▸ **Task description**: In the listing below, find the line holding "(306) 535-2858 (272, 2379)" and the line holding "преди 6 години (115, 675)". Write out those two lines and all lines between, exactly, and nothing more.

▸ **Material provided**:
++++++++++++++++++++

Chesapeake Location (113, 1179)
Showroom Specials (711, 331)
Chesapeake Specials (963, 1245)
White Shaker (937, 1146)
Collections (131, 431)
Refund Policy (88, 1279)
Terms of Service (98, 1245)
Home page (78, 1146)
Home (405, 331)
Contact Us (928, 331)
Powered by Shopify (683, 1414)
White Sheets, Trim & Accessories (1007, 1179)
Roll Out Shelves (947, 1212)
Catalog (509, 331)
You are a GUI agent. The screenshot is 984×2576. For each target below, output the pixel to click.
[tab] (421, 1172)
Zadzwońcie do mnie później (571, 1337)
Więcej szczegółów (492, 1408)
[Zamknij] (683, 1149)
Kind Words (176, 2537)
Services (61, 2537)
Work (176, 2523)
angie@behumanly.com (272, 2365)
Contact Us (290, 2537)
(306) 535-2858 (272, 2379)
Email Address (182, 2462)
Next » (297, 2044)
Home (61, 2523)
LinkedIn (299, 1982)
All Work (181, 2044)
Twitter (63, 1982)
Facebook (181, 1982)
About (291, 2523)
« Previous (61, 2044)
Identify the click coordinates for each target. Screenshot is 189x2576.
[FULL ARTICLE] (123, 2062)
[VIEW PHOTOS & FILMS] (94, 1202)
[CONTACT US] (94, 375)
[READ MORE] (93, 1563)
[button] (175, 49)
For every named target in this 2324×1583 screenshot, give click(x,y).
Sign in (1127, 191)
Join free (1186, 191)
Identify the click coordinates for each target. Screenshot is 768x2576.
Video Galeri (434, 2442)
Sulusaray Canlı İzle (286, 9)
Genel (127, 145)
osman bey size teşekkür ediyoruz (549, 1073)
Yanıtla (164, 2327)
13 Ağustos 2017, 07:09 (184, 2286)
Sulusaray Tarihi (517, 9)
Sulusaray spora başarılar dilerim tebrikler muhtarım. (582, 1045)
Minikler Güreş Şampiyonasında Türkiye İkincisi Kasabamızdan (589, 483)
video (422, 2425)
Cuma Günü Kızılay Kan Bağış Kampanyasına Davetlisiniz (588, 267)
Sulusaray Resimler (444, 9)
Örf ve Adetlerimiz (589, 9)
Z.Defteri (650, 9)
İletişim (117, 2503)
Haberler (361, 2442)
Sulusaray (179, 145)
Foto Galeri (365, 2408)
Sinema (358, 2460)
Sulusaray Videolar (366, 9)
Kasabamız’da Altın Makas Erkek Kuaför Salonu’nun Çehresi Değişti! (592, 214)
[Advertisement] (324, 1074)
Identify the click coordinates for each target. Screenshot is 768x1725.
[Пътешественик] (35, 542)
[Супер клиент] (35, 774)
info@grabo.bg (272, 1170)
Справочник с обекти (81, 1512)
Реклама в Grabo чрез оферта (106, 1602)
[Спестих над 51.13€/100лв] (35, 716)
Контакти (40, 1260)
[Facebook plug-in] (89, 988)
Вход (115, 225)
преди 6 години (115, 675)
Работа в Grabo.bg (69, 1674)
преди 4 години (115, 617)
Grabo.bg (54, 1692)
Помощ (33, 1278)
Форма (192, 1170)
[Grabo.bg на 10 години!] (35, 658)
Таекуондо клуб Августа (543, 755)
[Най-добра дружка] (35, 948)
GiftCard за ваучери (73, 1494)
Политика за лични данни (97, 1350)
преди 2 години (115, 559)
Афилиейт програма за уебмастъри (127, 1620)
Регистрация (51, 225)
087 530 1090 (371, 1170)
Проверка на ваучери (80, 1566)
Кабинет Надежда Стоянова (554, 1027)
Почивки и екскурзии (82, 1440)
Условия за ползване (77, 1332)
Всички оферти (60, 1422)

++++++++++++++++++++

▸ **Written response**:
(306) 535-2858 (272, 2379)
Email Address (182, 2462)
Next » (297, 2044)
Home (61, 2523)
LinkedIn (299, 1982)
All Work (181, 2044)
Twitter (63, 1982)
Facebook (181, 1982)
About (291, 2523)
« Previous (61, 2044)
Identify the click coordinates for each target. Screenshot is 189x2576.
[FULL ARTICLE] (123, 2062)
[VIEW PHOTOS & FILMS] (94, 1202)
[CONTACT US] (94, 375)
[READ MORE] (93, 1563)
[button] (175, 49)
For every named target in this 2324×1583 screenshot, give click(x,y).
Sign in (1127, 191)
Join free (1186, 191)
Identify the click coordinates for each target. Screenshot is 768x2576.
Video Galeri (434, 2442)
Sulusaray Canlı İzle (286, 9)
Genel (127, 145)
osman bey size teşekkür ediyoruz (549, 1073)
Yanıtla (164, 2327)
13 Ağustos 2017, 07:09 (184, 2286)
Sulusaray Tarihi (517, 9)
Sulusaray spora başarılar dilerim tebrikler muhtarım. (582, 1045)
Minikler Güreş Şampiyonasında Türkiye İkincisi Kasabamızdan (589, 483)
video (422, 2425)
Cuma Günü Kızılay Kan Bağış Kampanyasına Davetlisiniz (588, 267)
Sulusaray Resimler (444, 9)
Örf ve Adetlerimiz (589, 9)
Z.Defteri (650, 9)
İletişim (117, 2503)
Haberler (361, 2442)
Sulusaray (179, 145)
Foto Galeri (365, 2408)
Sinema (358, 2460)
Sulusaray Videolar (366, 9)
Kasabamız’da Altın Makas Erkek Kuaför Salonu’nun Çehresi Değişti! (592, 214)
[Advertisement] (324, 1074)
Identify the click coordinates for each target. Screenshot is 768x1725.
[Пътешественик] (35, 542)
[Супер клиент] (35, 774)
info@grabo.bg (272, 1170)
Справочник с обекти (81, 1512)
Реклама в Grabo чрез оферта (106, 1602)
[Спестих над 51.13€/100лв] (35, 716)
Контакти (40, 1260)
[Facebook plug-in] (89, 988)
Вход (115, 225)
преди 6 години (115, 675)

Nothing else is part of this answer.